Aim of the task:
Your response to the data below should hold nothing except the lines from the one containing "Task: Apply strikethrough formatting" down to the one containing "Image resolution: width=644", reproduced exactly and without pictures.

Collected data:
☆ ☆ ☆

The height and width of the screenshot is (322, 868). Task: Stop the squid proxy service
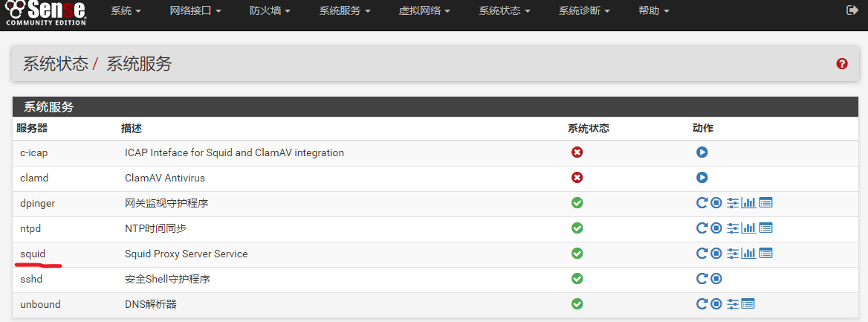coord(716,254)
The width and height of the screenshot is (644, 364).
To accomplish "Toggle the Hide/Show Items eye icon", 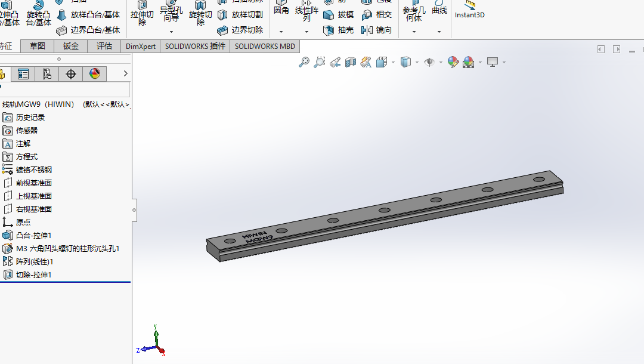I will pos(429,62).
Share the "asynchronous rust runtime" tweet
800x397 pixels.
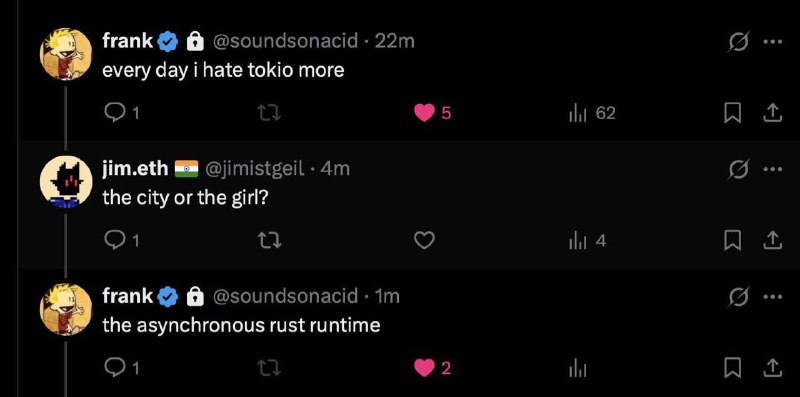(x=772, y=368)
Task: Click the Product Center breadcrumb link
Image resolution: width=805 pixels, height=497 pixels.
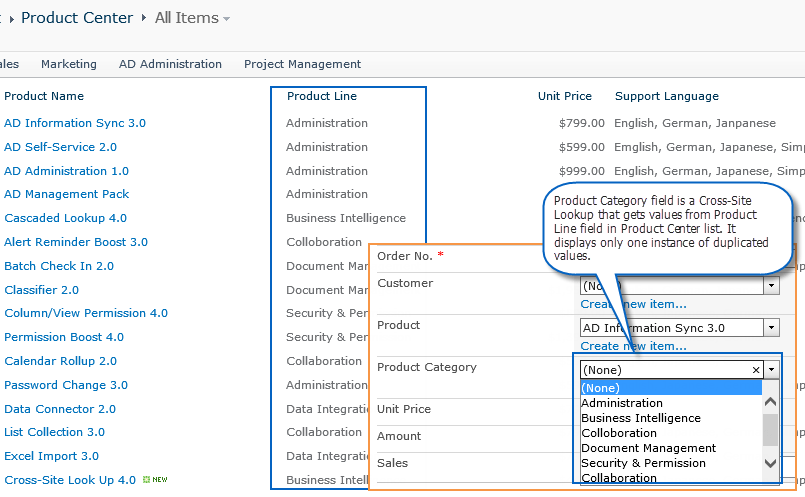Action: [77, 18]
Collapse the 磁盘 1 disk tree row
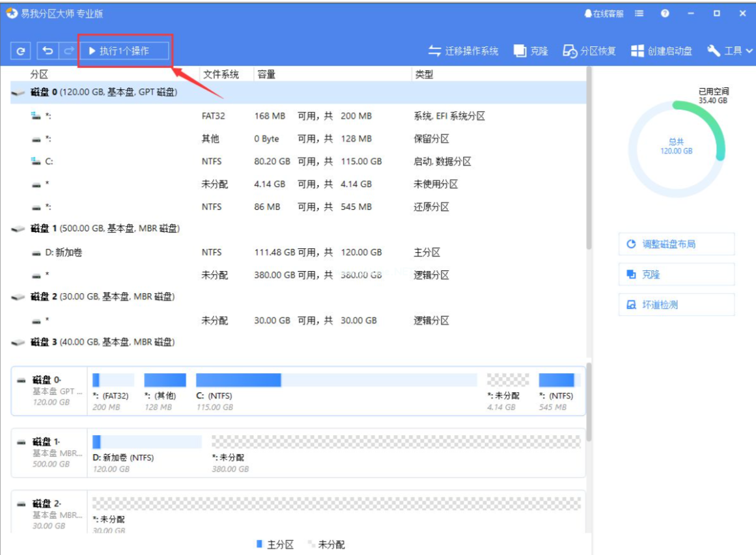This screenshot has width=756, height=555. pos(18,229)
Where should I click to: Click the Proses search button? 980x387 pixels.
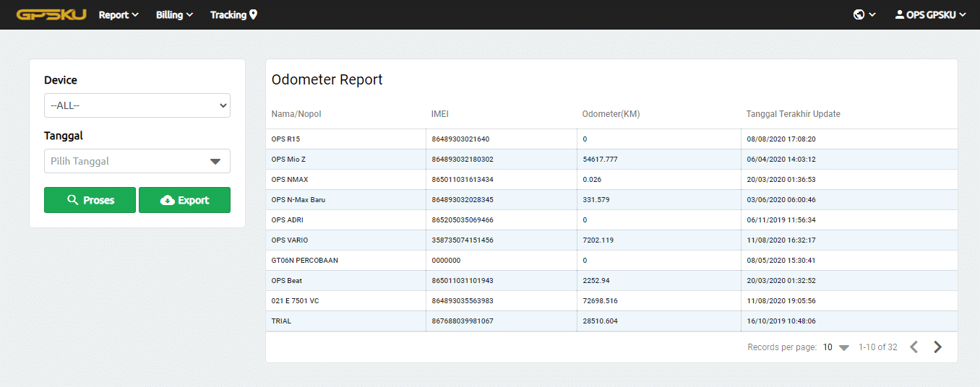click(x=90, y=200)
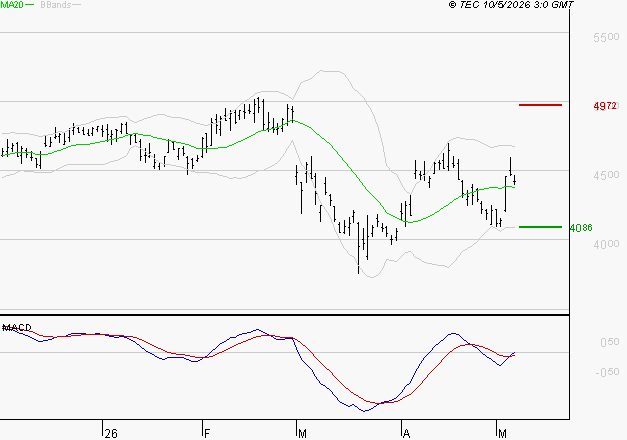Image resolution: width=627 pixels, height=440 pixels.
Task: Click the 26 year marker on timeline
Action: [x=111, y=433]
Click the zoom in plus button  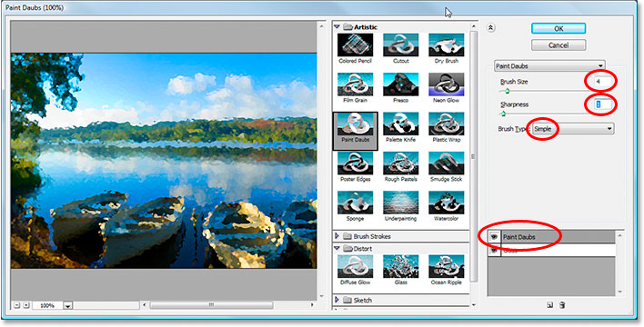coord(25,305)
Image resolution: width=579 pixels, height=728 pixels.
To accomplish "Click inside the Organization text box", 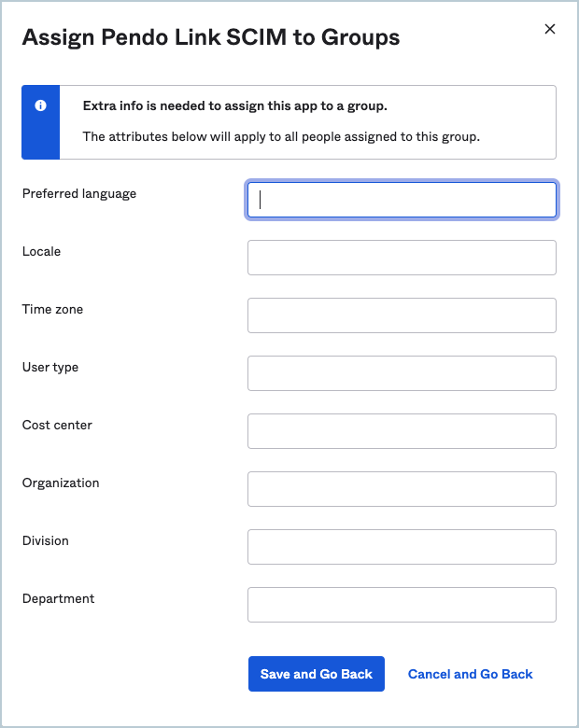I will click(402, 489).
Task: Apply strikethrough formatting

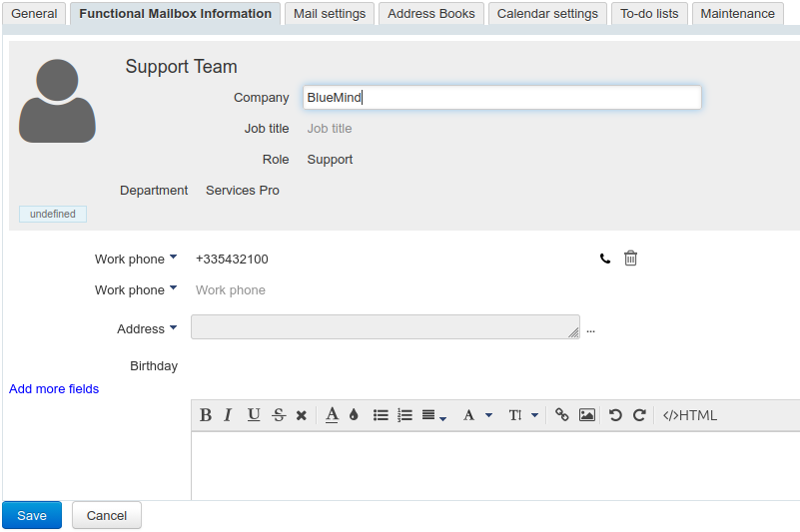Action: (x=279, y=415)
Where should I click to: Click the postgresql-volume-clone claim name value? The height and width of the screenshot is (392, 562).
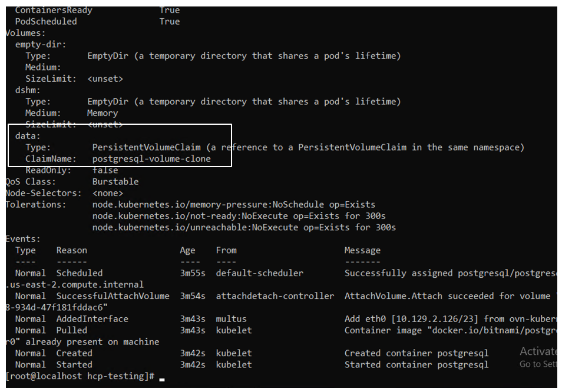coord(151,159)
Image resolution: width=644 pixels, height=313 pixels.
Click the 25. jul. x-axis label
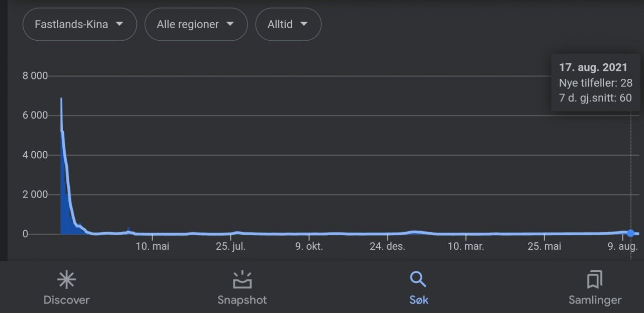231,247
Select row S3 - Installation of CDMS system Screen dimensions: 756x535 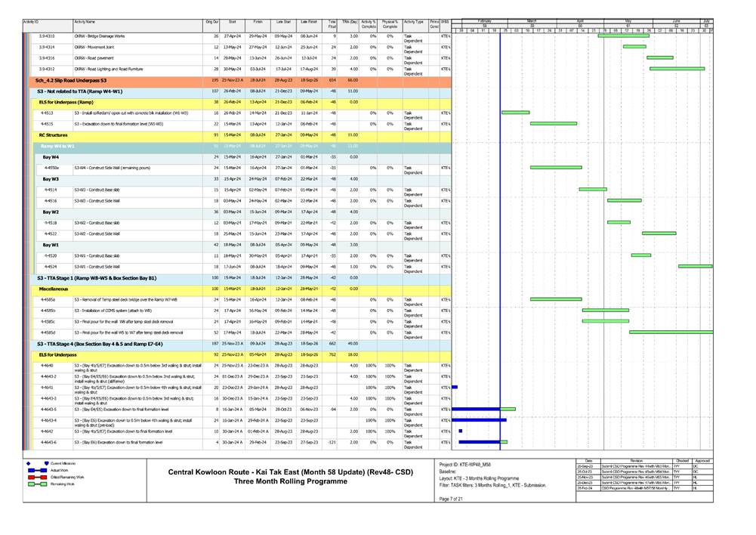(x=113, y=310)
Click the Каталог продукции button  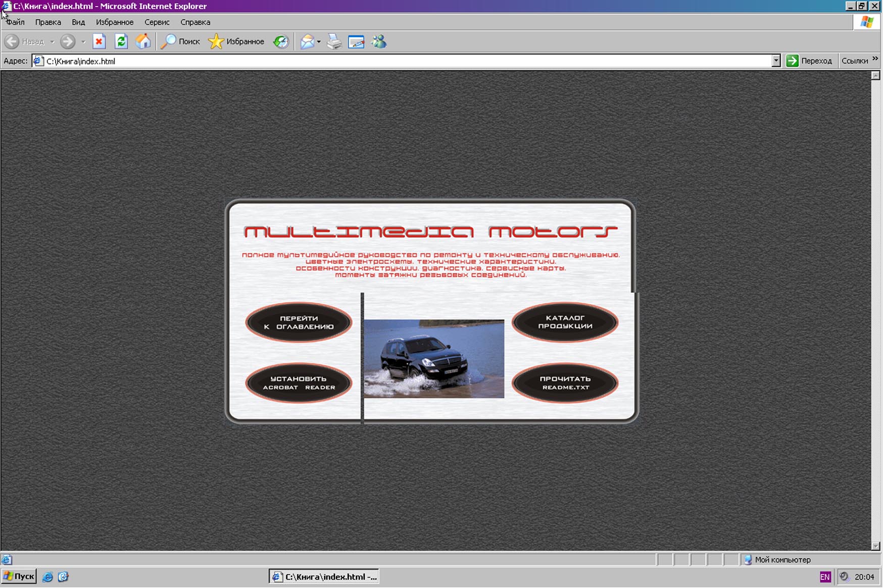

☆ ☆ ☆

Reply:
Task: Apply strikethrough formatting

Action: (x=279, y=415)
Where should I click to: Click the postgresql-volume-clone claim name value? The height and width of the screenshot is (392, 562).
coord(151,159)
Image resolution: width=644 pixels, height=313 pixels.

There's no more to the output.